Red River Floodway, built between 1962 and 1968 for a cost of $63 million, was one of the most effective and significant flood protection infrastructure in the Province of Manitoba, Canada (“Red river floodway,” 2011). Ever since it had been putting in use, it has prevented more than $40 billion (in 2011 dollars) in flood damage in Winnipeg (“Red river floodway,” 2011).
However, after 1997 “Flood of the Century,” the International Joint Commission analyzed the flood protection measures and concluded that, under situations similar to the flood in 1997, there would be a high risk of failure for Winnipeg’s flood protection infrastructure (“The need for,” ). As a result, the Commission recommended the government to take immediate actions to improve the flood protection system in the preservation of Winnipeg (“The need for,”, ). Right Afterwards, continuous modification has been done in the expansion of Red River Floodway (“Red river floodway,” 2011).
After thorough planning and public hearing, in 2005, Canada and the Province of Manitoba decided to invest $665 million in the further expansion of the Red River Floodway; and that project was what we call today the Red River Floodway Expansion Project (“Red river floodway,” 2011). (INTRO TO THE ESSAY) This article will first give an overview of the expansion project; then discuss the distribution, hazard risk identification, hazard risk mitigation strategy, costs and benefits, and the support and criticism regarding the Red River Expansion Project.
First, the geographic location of the Red River Basin and the vulnerabilities of local communities’ have demanded intensive protection strategies for the area. Figure 1 shows that Red River entered Winnipeg from south and runs all the way through north (“Floodway components,”). The original build of Red River Floodway was located on the north eastern side of Winnipeg, spanning southward along the eastern border and wraps around the southern side of the city.

Word and element location records
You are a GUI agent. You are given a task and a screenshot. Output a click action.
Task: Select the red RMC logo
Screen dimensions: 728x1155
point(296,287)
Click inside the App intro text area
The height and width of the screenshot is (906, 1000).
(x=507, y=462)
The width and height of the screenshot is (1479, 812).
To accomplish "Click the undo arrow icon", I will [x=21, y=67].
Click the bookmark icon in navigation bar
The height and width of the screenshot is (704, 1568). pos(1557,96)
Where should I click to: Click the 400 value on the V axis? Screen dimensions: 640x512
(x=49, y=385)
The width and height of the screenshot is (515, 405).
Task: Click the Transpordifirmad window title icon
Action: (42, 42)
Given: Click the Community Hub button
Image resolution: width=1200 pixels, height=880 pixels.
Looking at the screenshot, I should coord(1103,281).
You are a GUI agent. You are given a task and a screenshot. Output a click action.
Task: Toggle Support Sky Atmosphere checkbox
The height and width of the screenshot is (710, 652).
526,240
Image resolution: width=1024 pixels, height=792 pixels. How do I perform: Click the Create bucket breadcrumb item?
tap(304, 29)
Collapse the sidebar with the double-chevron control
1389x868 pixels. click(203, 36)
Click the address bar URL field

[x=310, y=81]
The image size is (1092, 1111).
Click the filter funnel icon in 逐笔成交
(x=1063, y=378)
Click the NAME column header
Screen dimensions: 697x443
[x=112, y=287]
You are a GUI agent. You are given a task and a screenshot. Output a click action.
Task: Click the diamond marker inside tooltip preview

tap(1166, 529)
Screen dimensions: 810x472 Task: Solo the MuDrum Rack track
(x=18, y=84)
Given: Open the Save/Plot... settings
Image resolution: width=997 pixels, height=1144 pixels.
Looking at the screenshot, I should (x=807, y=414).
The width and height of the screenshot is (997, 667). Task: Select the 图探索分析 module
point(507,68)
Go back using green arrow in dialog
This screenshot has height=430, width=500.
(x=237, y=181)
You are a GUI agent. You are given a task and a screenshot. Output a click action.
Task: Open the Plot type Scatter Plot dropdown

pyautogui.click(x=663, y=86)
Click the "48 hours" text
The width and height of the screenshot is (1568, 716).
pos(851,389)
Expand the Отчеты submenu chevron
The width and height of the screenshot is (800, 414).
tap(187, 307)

_Exercise requirements_:
A: Answer these three questions about the Red River Floodway essay:
(i) When was the floodway built, and at what cost?
(ii) After the 1997 "Flood of the Century," what did the International Joint Commission conclude about Winnipeg's flood protection infrastructure?
(iii) How much did Canada and the Province of Manitoba decide in 2005 to invest in expanding the floodway?
B: According to the Red River Floodway essay, why did the International Joint Commission recommend that the government take immediate action on Winnipeg's flood protection? Answer in one to three sentences.
C: Pick up the Red River Floodway essay after its final sentence and keep writing.

_Answers given_:
A:
(i) It was built between 1962 and 1968 for $63 million.
(ii) It concluded that in conditions similar to the 1997 flood, Winnipeg's flood protection infrastructure would face a high risk of failure.
(iii) They decided to invest $665 million.

B: After analyzing the flood protection measures following the 1997 "Flood of the Century," the Commission concluded that a similar flood would carry a high risk of failure for Winnipeg's flood protection infrastructure. It therefore recommended that the government act immediately to improve the system and protect Winnipeg.

C:
The expansion project keeps most of the modification along the existing floodway, and extended the West Dike by 70km from the inlet control, located at the south of Winnipeg (“West dike,”). The geographic distribution of the expansion project is shown in Figure 1, as well as the improvement components at specific construction locations (“Floodway components,”). The communities affected by the expansion project contain more than 450,000 Manitobans, 140,000 homes, 8,000 businesses, in Winnipeg region, East St. Paul region, and West St.
Paul region (“Red river floodway,” 2014). Thus, the expansion project was in great demand around the region of Red River Basin in the protection of vulnerability factors in the local communities. Second, in Manitoba, the hazards and their risks triggered by riverine flood has required a more comprehensive flood protection infrastructure system in place for the preservation of the area. One of the most devastating natural hazard that the Red River Floodway is meant to mitigate is riverine flood (“History of flooding,” ).
Manitoba is one of the places in Canada that has the worst situations for riverine flooding ever since, at least, the 1800s (“History of flooding,” ). Starting from then, there have been some historical floods in the years 1950, 1997, 2009 and 2011, which has caused extensive damages mainly among Red River and Assiniboine River basins (“History of flooding,” ). In terms of the frequency of riverine flood based on the record from 1875 to 1998, there have been 117 years where rivers have been on maximum capacity; the statistics also shows that there were 123 flood events, including 3 historical floods (Burn & Goel, 2001).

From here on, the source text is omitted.